Dear reviewers,
This is my first attempt at contributing to the Linux kernel. I am doing
an internship at Meta on the Linux team, and have recently been learning
the basics of the memory controller (cgroup v2) and BPF. I find these
topics really interesting; to help other beginners like me understand
how BPF is used, and to make a small contribution to this great
community, I wrote a few self-tests that compare two ways of reading
memory-cgroup statistics for a whole cgroup subtree:
(A) the traditional path: open, read and parse memory.stat (plus
memory.current / memory.max) for every cgroup from user space; and
(B) a BPF path: a single SEC("iter.s/cgroup") program walked over the
subtree that calls the memcg kfuncs (bpf_get_mem_cgroup,
bpf_mem_cgroup_flush_stats, bpf_mem_cgroup_page_state,
bpf_mem_cgroup_vm_events, bpf_put_mem_cgroup) for each cgroup and
stores the results in a hash map, drained once afterwards.
The series builds on the memcg BPF kfuncs (mm/bpf_memcontrol.c). When those
kfuncs are unavailable (for example CONFIG_MEMCG=n) the tests skip cleanly
rather than failing to load.
These tests may also be useful as a small, self-contained comparison of the
BPF cgroup iterator against the file-based interface across cgroup trees of
different sizes and under different load.
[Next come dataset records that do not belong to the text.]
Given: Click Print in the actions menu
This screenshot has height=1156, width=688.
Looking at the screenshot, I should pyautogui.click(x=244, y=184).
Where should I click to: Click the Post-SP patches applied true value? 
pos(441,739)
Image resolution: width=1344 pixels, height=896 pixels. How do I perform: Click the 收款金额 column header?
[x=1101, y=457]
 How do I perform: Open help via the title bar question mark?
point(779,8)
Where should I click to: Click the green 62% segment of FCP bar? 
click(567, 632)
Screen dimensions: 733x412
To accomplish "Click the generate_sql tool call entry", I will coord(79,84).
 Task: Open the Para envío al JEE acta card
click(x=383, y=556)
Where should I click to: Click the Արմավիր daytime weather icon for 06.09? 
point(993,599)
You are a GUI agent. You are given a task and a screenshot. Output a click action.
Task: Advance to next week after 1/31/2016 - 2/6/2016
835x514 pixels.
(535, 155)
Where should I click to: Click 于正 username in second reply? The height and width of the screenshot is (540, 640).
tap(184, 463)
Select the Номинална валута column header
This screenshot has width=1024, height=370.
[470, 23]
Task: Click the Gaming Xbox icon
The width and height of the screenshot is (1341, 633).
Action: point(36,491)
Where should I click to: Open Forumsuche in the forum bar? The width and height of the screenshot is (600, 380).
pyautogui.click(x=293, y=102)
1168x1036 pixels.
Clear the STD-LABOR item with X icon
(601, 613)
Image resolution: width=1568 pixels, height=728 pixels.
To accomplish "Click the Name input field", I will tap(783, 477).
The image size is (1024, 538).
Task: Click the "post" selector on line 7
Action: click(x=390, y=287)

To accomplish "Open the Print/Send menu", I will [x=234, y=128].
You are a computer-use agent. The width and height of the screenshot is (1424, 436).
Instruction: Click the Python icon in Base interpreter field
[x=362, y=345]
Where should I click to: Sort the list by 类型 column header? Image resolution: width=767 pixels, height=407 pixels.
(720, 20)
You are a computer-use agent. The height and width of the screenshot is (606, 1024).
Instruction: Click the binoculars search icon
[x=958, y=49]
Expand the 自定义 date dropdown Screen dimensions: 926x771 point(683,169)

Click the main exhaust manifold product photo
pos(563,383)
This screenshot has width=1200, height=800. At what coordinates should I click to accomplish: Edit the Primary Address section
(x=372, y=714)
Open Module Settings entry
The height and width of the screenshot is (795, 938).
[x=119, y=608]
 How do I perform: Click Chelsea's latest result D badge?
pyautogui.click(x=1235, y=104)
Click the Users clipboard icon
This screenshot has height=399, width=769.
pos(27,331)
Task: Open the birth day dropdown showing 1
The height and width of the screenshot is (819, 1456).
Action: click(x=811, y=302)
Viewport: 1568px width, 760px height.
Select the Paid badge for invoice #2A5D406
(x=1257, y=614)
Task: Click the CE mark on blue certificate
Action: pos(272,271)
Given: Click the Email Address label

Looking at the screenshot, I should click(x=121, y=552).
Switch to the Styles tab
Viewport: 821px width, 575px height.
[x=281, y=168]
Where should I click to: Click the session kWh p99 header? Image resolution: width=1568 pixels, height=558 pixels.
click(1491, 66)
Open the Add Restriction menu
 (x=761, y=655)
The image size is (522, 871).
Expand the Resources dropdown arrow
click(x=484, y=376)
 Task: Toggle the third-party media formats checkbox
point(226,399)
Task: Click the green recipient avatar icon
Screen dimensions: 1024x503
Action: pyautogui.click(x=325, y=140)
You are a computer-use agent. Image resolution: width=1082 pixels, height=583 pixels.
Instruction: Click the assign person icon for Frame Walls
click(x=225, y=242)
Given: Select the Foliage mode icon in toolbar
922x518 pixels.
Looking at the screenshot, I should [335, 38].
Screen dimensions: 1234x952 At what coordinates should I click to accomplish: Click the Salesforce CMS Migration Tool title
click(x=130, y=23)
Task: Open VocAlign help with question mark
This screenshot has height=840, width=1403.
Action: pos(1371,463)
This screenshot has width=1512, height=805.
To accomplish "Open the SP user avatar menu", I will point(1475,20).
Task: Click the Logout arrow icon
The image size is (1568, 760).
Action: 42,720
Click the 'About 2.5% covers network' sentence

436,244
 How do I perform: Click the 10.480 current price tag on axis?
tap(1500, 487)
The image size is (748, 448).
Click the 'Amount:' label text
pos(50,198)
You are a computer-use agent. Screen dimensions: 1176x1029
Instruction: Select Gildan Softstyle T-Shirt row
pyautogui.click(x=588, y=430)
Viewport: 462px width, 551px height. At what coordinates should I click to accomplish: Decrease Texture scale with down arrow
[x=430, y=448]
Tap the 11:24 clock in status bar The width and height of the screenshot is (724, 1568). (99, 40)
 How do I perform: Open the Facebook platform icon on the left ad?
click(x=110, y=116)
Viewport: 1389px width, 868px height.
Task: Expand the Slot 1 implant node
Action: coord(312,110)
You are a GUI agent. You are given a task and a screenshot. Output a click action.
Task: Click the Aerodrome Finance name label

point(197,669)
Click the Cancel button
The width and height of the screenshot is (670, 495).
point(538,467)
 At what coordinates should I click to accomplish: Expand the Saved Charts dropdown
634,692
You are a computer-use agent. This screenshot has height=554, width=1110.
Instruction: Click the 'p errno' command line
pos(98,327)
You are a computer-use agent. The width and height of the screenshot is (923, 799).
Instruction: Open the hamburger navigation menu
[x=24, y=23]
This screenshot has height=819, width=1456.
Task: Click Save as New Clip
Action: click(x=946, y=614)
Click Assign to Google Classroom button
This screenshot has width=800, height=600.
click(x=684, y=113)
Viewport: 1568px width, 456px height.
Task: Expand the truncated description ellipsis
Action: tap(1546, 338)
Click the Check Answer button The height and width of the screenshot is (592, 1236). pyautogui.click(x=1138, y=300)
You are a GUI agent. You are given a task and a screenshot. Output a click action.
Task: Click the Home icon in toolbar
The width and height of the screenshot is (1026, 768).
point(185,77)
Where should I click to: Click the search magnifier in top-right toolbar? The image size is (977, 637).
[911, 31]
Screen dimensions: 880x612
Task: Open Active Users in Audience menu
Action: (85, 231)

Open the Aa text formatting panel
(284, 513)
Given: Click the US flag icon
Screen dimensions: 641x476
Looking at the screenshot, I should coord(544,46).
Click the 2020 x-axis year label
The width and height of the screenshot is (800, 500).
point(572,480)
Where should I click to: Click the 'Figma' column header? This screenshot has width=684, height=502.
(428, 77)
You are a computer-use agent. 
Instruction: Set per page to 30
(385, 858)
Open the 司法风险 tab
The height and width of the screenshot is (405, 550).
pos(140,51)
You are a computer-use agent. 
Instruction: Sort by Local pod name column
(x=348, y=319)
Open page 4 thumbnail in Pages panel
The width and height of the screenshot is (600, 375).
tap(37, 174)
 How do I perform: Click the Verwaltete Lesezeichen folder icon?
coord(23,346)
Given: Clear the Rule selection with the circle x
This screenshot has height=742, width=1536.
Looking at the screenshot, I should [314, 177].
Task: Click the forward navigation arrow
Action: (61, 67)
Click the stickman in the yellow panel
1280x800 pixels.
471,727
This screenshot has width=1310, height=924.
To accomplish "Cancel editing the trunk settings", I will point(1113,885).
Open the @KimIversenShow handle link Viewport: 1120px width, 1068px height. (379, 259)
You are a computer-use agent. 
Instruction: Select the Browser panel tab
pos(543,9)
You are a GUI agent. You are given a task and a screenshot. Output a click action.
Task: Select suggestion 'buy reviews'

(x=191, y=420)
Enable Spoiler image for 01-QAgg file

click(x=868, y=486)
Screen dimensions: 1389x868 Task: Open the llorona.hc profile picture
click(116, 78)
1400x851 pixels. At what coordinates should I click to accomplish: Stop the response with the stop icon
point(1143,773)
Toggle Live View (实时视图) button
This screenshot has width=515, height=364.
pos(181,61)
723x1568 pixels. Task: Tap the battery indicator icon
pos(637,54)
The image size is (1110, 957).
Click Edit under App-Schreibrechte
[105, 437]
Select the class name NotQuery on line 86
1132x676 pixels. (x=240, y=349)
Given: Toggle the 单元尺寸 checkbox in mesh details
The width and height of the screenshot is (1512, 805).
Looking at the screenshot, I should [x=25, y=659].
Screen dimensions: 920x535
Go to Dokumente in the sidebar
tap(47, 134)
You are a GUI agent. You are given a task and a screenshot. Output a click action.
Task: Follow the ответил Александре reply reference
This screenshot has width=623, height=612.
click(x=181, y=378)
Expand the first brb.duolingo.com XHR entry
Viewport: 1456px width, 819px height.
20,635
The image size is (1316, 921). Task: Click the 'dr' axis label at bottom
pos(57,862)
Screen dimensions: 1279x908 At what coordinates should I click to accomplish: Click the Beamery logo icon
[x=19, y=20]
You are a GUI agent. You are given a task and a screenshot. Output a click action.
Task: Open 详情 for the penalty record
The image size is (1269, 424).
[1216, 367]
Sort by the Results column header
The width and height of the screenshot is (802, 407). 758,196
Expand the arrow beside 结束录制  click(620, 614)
The pass/fail result of every test
depends only on the correctness / structural checks; the timing tables are
informational and are printed only under -v (or when a test fails), never on
a normal PASS.
The patches are:
1/3 memcg_stat_reader - reads a quiescent (charged once) subtree both
ways, asserts that the BPF snapshot agrees with memory.stat for the
anon counter (which is rstat-flushed and deterministic), and reports
the wall-clock cost of each path. It also adds a small
read_cgroup_file() helper to cgroup_helpers (the read counterpart of
write_cgroup_file) and selects CONFIG_MEMCG=y in the base selftest
config.
2/3 memcg_stat_churn - runs the same comparison while the tree is under
continuous allocation churn (one busy mmap()/memset()/munmap() process
per selected leaf), so each read pays a realistic rstat flush. It
reuses the BPF program and map from patch 1 verbatim; only the
user-space load model and sampling loop are new. Pass/fail is
structural only. This is a closer simulation of real-world
workloads than the first test.
3/3 memcg_stat_churn_percpu - extends the churn test to make the
per-cgroup cross-CPU rstat flush fan-out an explicit knob: each
churner migrates across K CPUs, so a cgroup's statistics become dirty
on K CPUs and a reader's flush must visit K per-cpu trees for it. This
shows how the cost of the two readers changes as that fan-out grows.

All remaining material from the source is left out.